Die beiden Clubs trennen Millionen an Spielergehältern, doch das hielt die sportliche Leitung von St. Patrick's Athletic nicht davon ab, vor der Partie der dritten Runde der Europa-League-Quali intensives Scouting über Hannover 96 zu betreiben. Mit am Ende mäßigem Erfolg.
Das 3:0 (1:0) im Tallaght Stadium zu Dublin sah vor allem einen erfolgreichen Rückkehrer namens Leon Andreasen, der bereits nach sechs Minuten zuschlagen konnte.
Christian Pander, der einen Freistoß direkt im gegnerischen Tor unterbrachte (67.) und Didier Ya Konan (80.) machten vor 5500 Zuschauern den Einzug in die Qualifikations-Playoffs fast perfekt. "Heute ist ein sehr guter Tag für mich", freute sich Andreasen nach seinem ersten Auftritt für die Hannover seit dem 4. April 2010 über Tor und Auswärtserfolg.
Ob der Saints-Chefscout Dave Campbell den ersten Torschützen der Niedersachsen im Stadion des Ligarivalen Shamrock Rovers auf der Rechnung gehabt hatte, sollte nach Schlusspfiff unklar bleiben. Schließlich hatte Andreasen nach seinem letzten Bundesliga-Auftritt für 96 gegen den HSV vor guten zwei Jahren zahlreiche Zwangspausen wegen Verletzungen einlegen müssen.
Nach dem Treffer erstmal Gang zurück
Nach Andreasen Glanzschuss mitten ins irische Herz, zeigten die Hannoveraner vorerst Gutmütigkeit und ließen die Gastgeber mitspielen. Zumindest bewahrheitete sich in dieser Phase auch die Voraussage von Campbell gegenüber dem Dublin Herald: "Wir können mit ihnen physisch mithalten, schließlich sind wir mitten in der Saison und sie in der Vorbereitung", hatte der ehemalige Spieler und jetzige Scout dem herald.ie ins Notizbuch diktiert.
Kurz nach Wiederanpfiff zeigte sich schließlich, dass Liam Buckleys Truppe nicht nur mithalten, sondern die Gegner aus Deutschland auch in Bedrängnis bringen konnte. So musste Lars Stindl in der 49. Minute für den nach einer Ecke von Sean O'Connor schon geschlagenen Ron Robert Zieler retten - Christy Fagan traf Stindl, im Nachfassen hielt Zieler.

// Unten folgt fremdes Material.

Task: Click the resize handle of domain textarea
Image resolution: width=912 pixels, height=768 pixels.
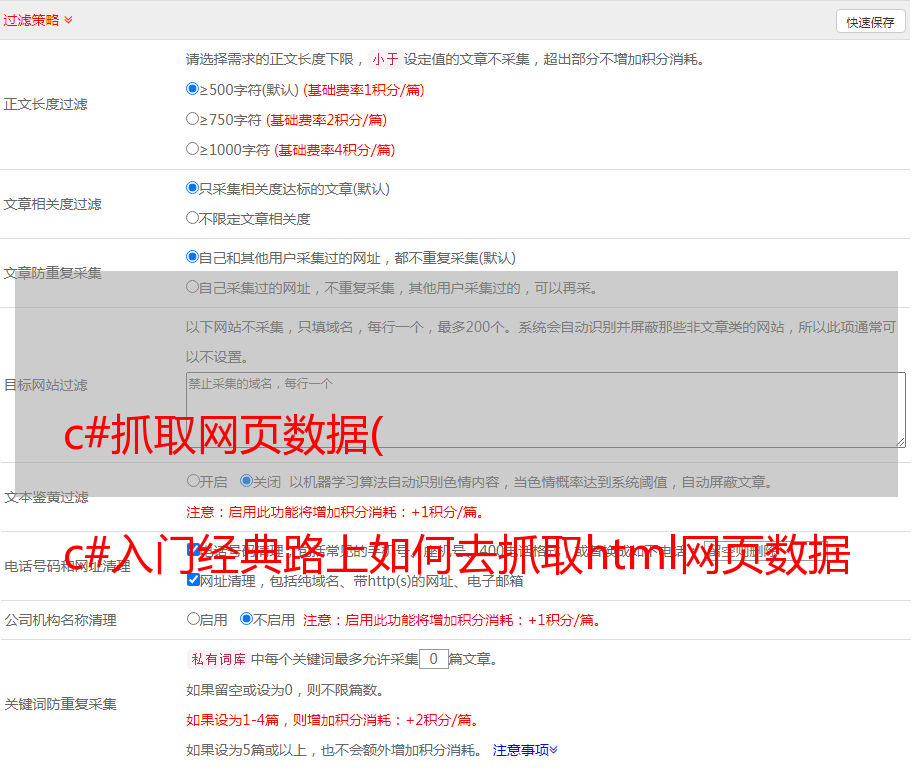Action: (900, 442)
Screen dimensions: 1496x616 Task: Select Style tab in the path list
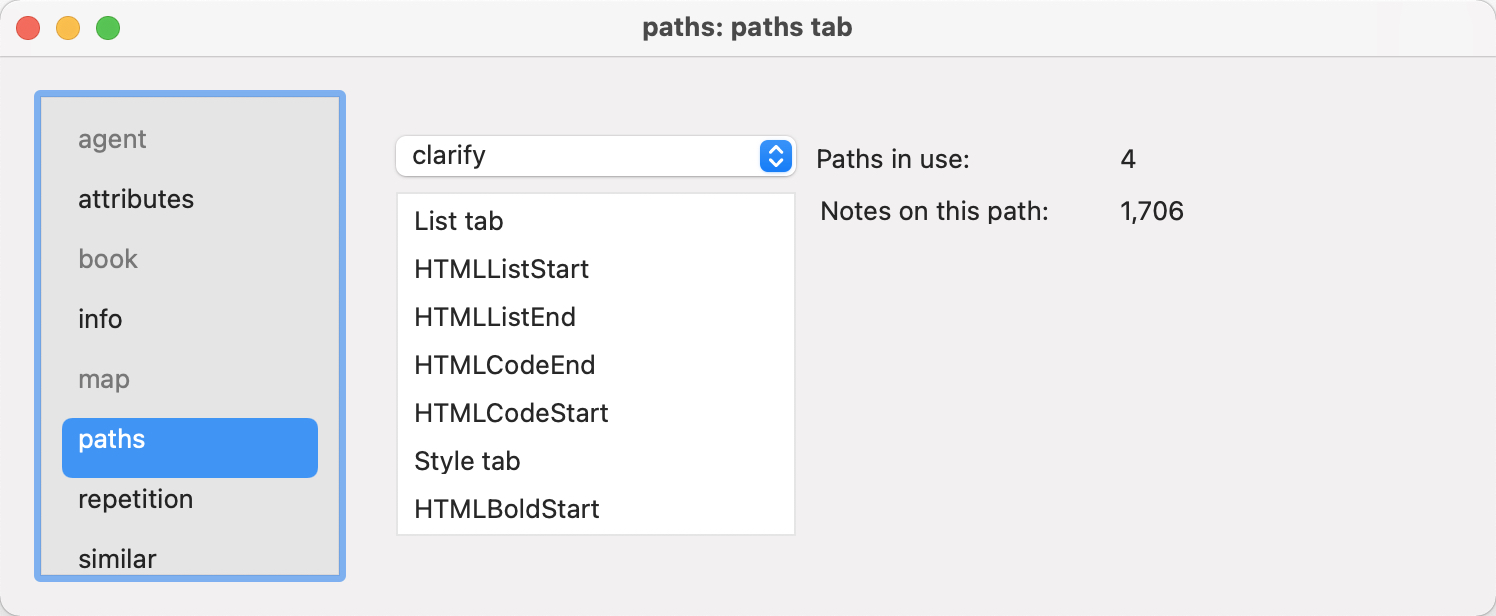[x=467, y=461]

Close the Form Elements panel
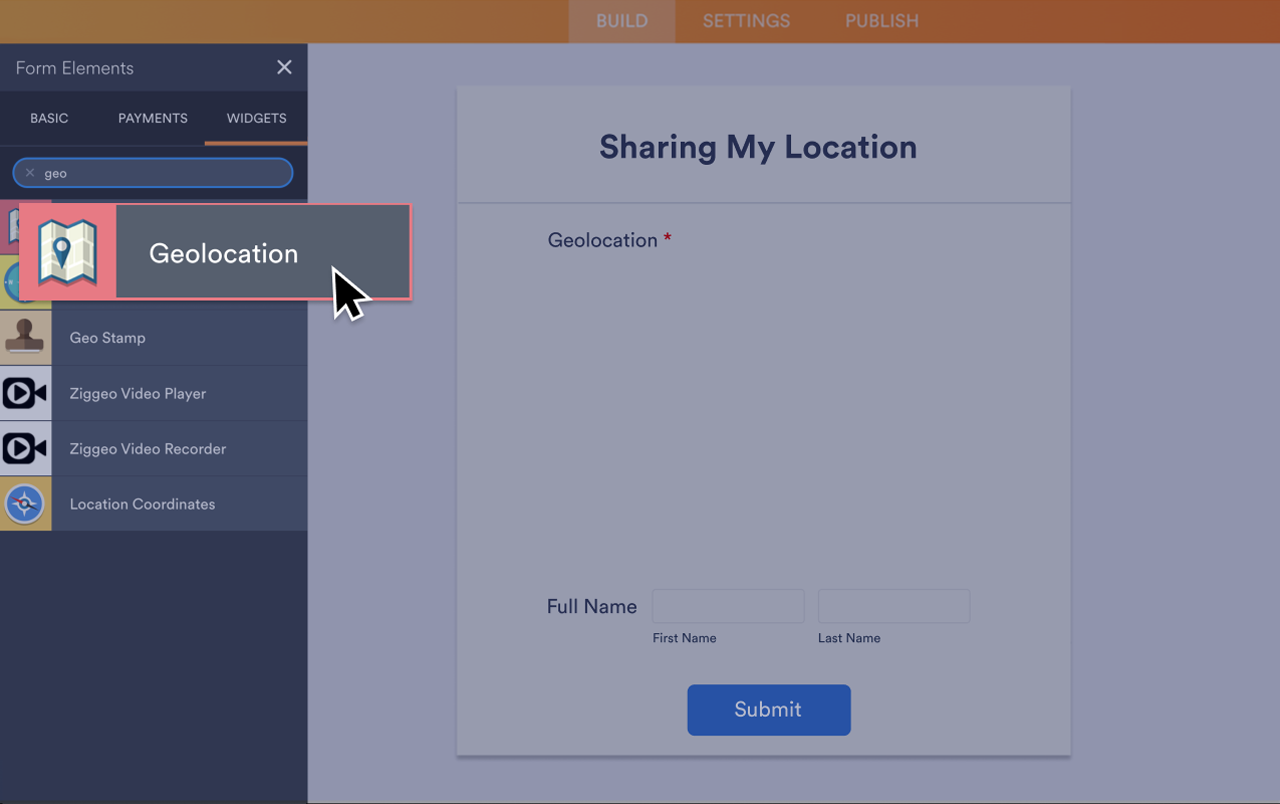[284, 67]
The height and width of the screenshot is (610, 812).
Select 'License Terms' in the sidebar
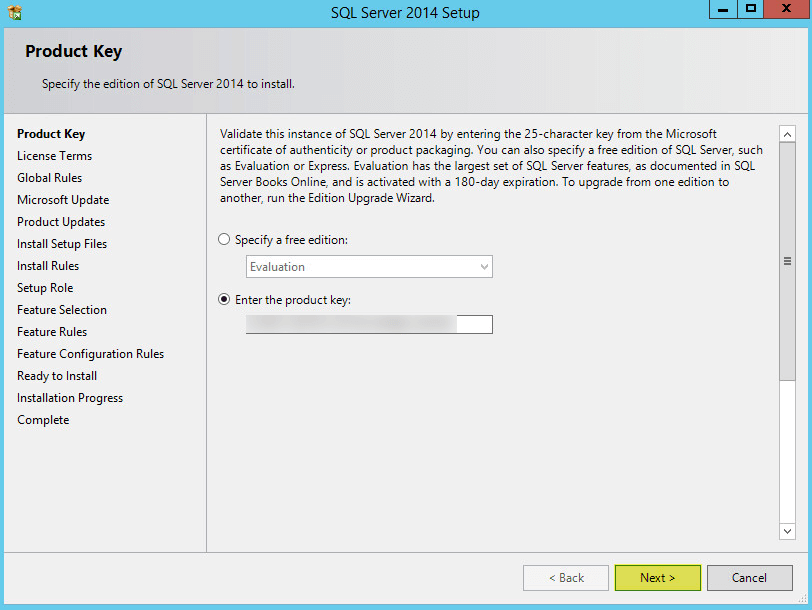54,155
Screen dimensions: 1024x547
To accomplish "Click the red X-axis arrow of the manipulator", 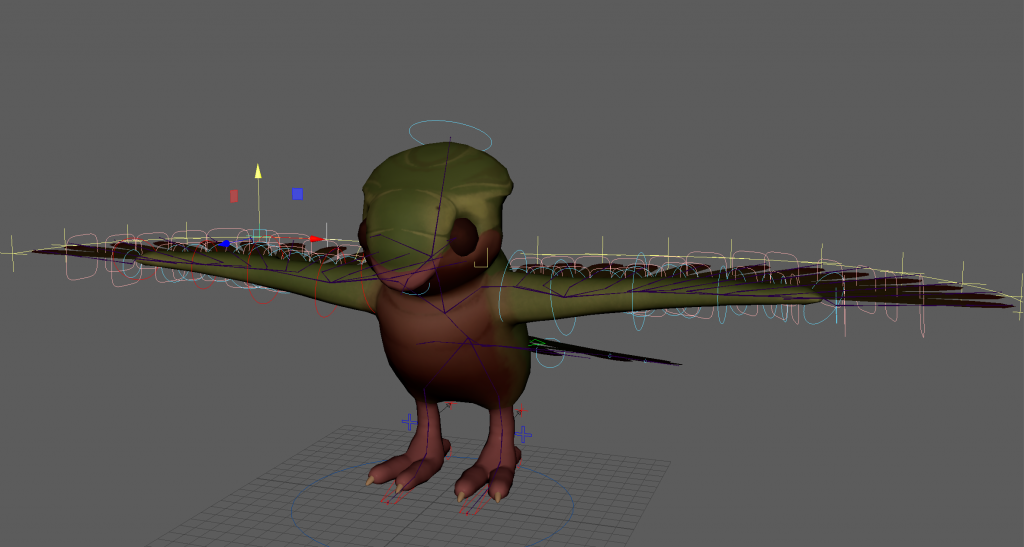I will [314, 239].
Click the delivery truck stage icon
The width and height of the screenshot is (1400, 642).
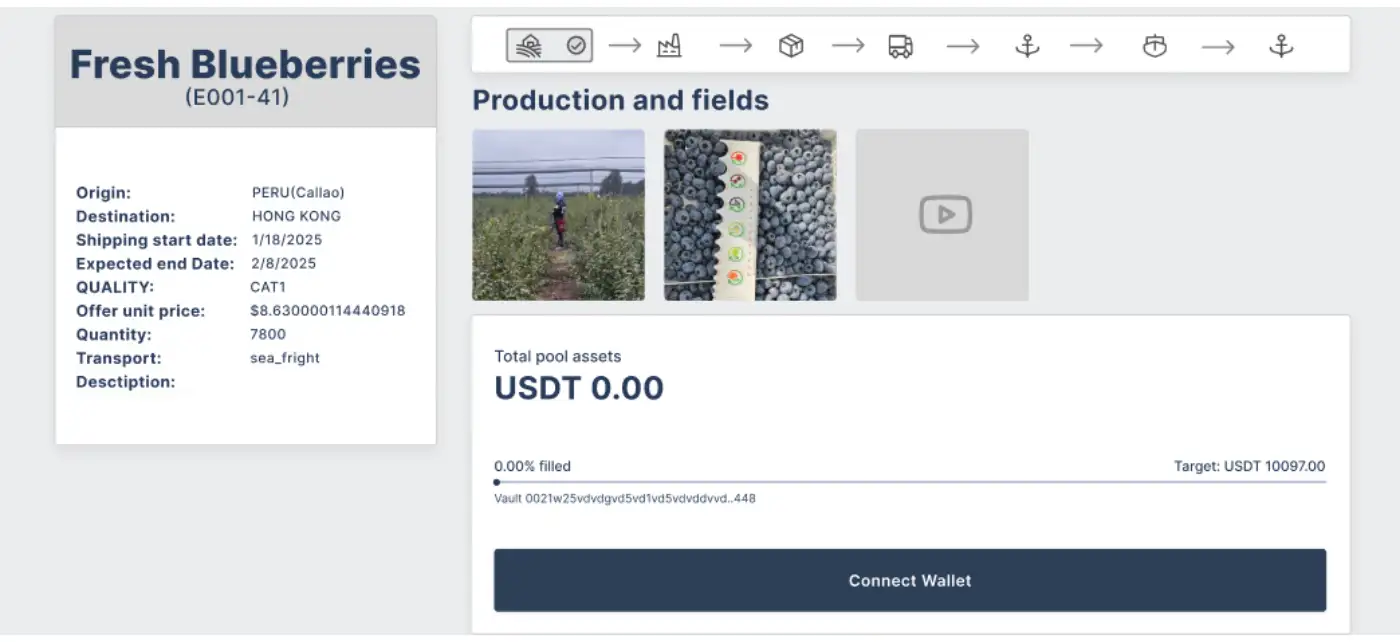click(900, 46)
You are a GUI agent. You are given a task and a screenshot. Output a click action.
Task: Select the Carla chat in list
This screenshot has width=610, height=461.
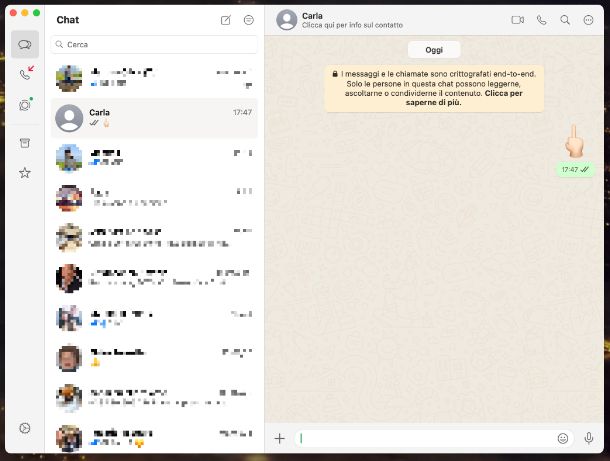point(155,118)
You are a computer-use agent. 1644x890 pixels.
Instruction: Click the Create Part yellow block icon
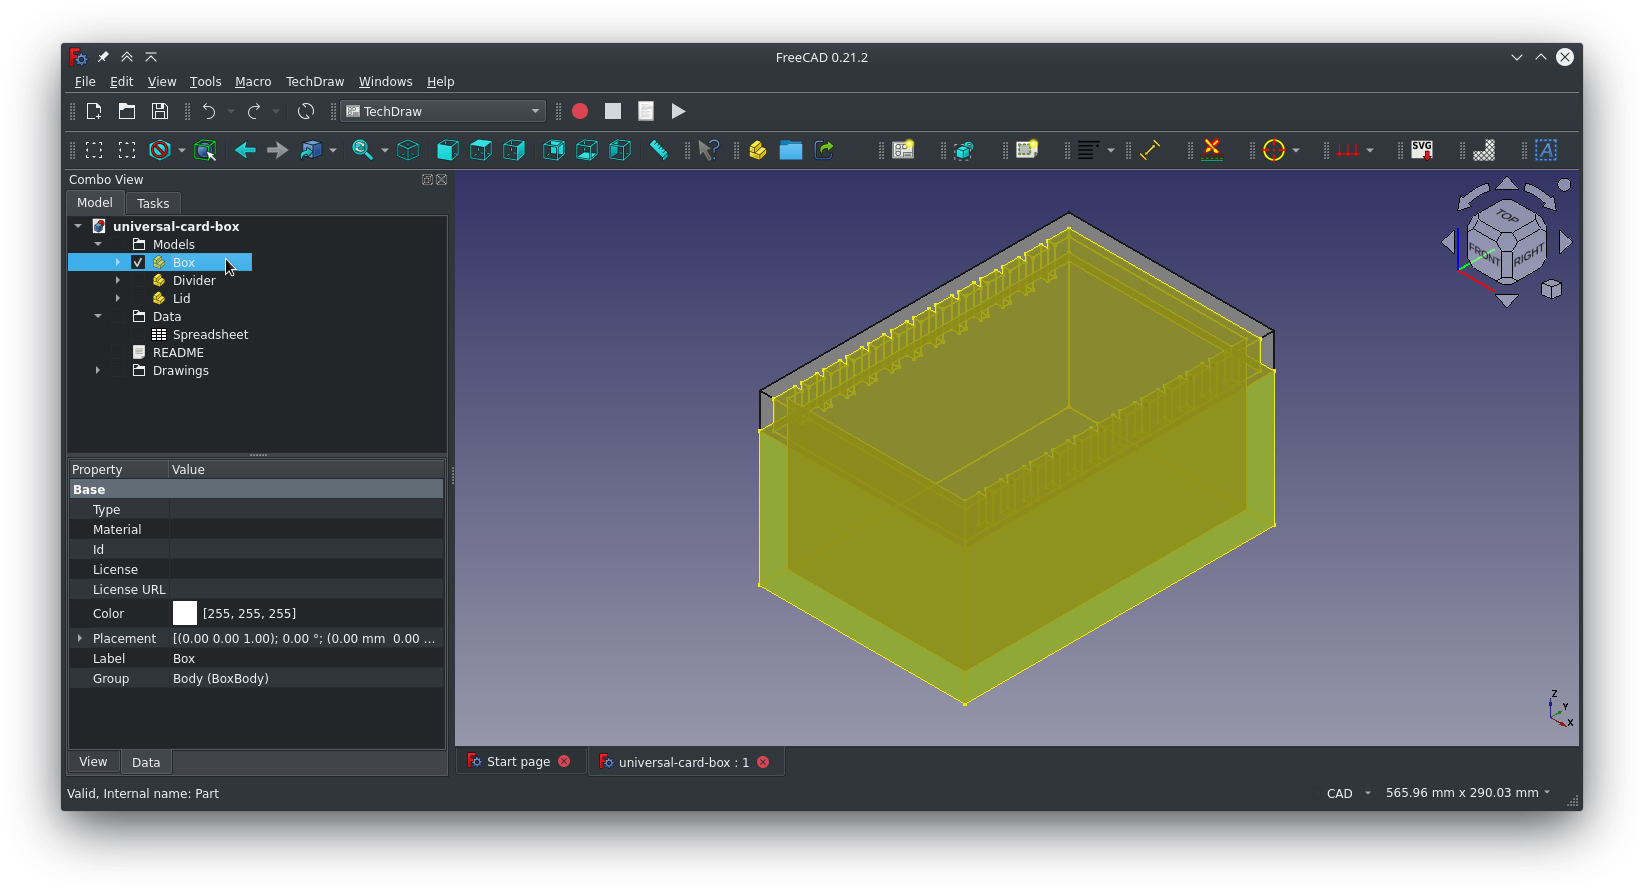pyautogui.click(x=757, y=150)
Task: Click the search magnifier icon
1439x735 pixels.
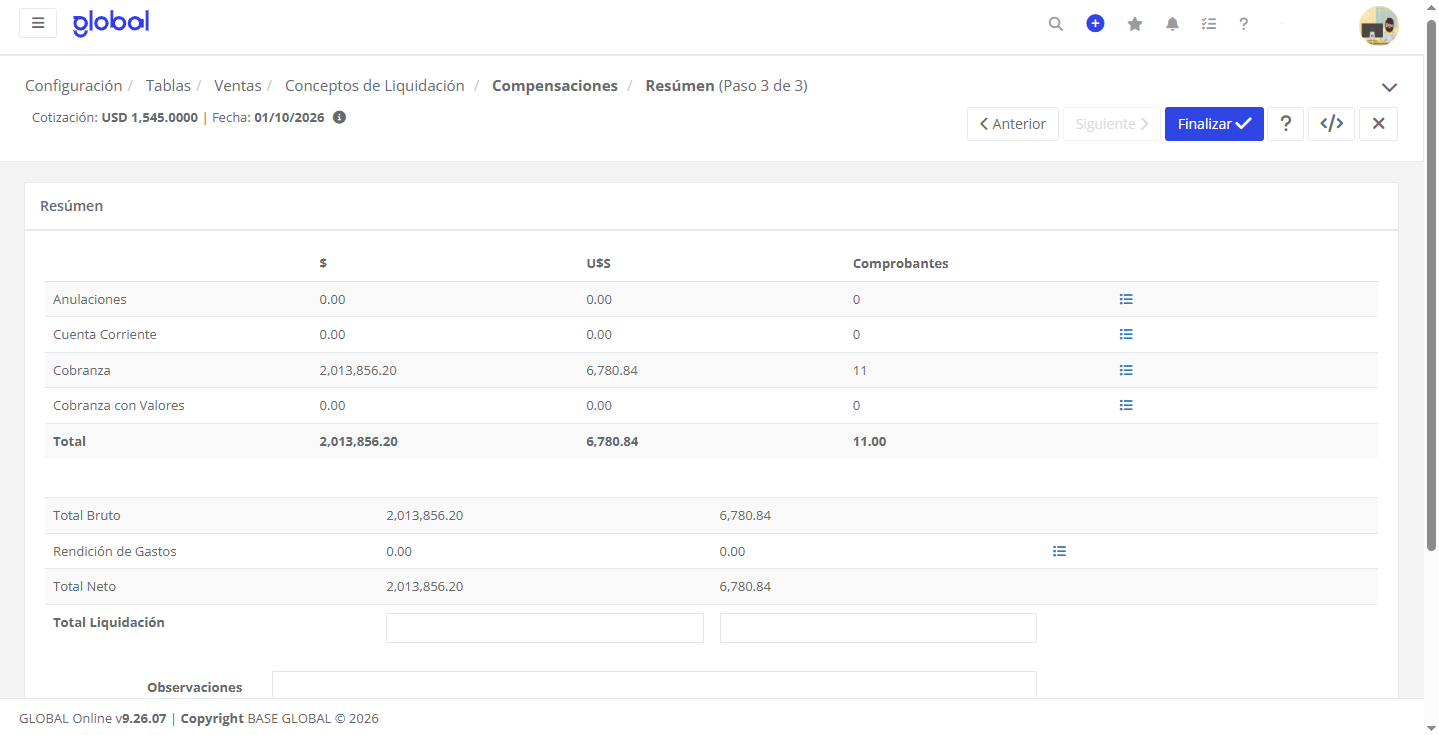Action: click(1056, 24)
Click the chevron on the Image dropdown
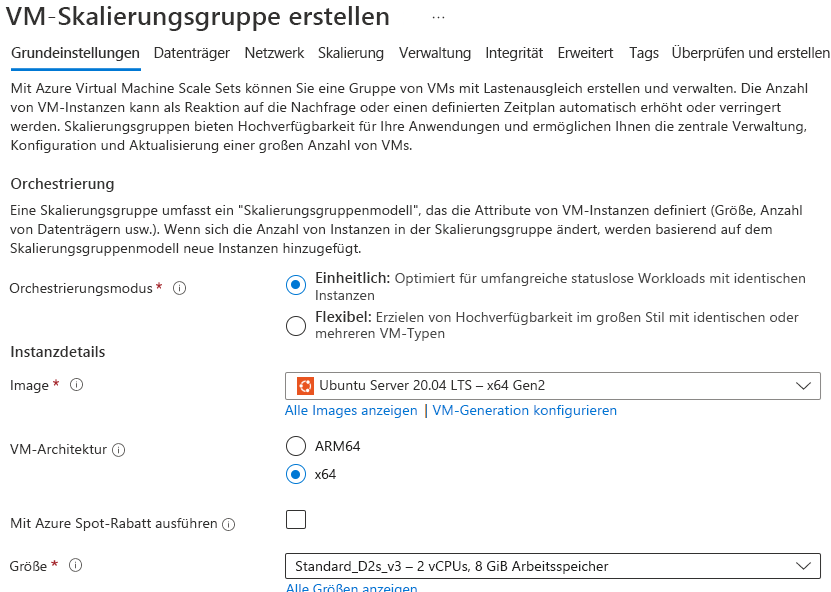This screenshot has width=831, height=592. tap(802, 384)
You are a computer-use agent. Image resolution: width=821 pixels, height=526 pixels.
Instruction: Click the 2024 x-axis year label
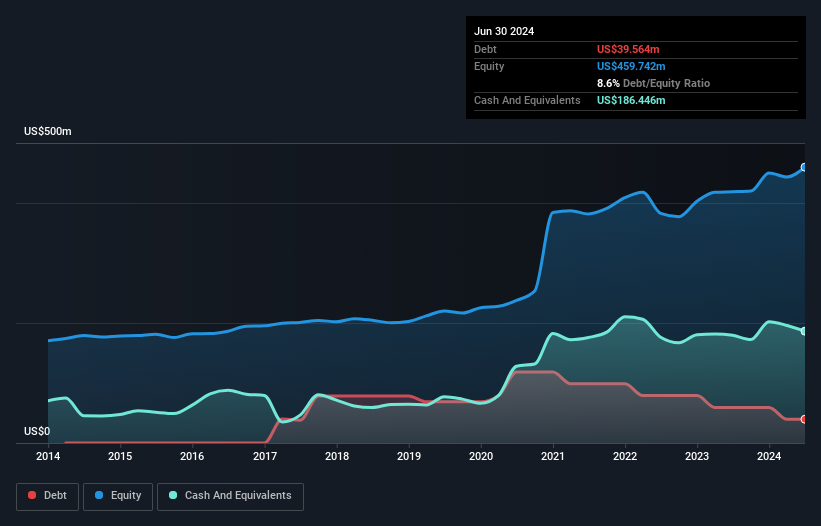click(770, 457)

Keine acht Minuten später sorgte James Chambers für erneute Schocksekunden für Hannovers Hintermannschaft, doch dieses Mal entschärfte Zieler den Schuss aus 15 Metern. So sollte sich eine zweite Aussage Campbells, dessen Onkel Noel sieben Jahre beim 1. FC Köln gespielt hatte, sich ebenfalls fast bewahrheiten. "Wir könnten sie überraschen", hatte der Scout bereits vor Anpfiff prophezeit.
Am Ende blieb das Überraschungsmoment aus: Panders Freistoß sorgte in der 67. Minute wieder für klare Verhältnisse und aufatmen auf Seiten der Hannover, die durch Ya Konan noch erhöhten und somit kaum Schwierigkeiten haben dürften, die Playoffs nach dem Rückspiel am 9. August zu erreichen.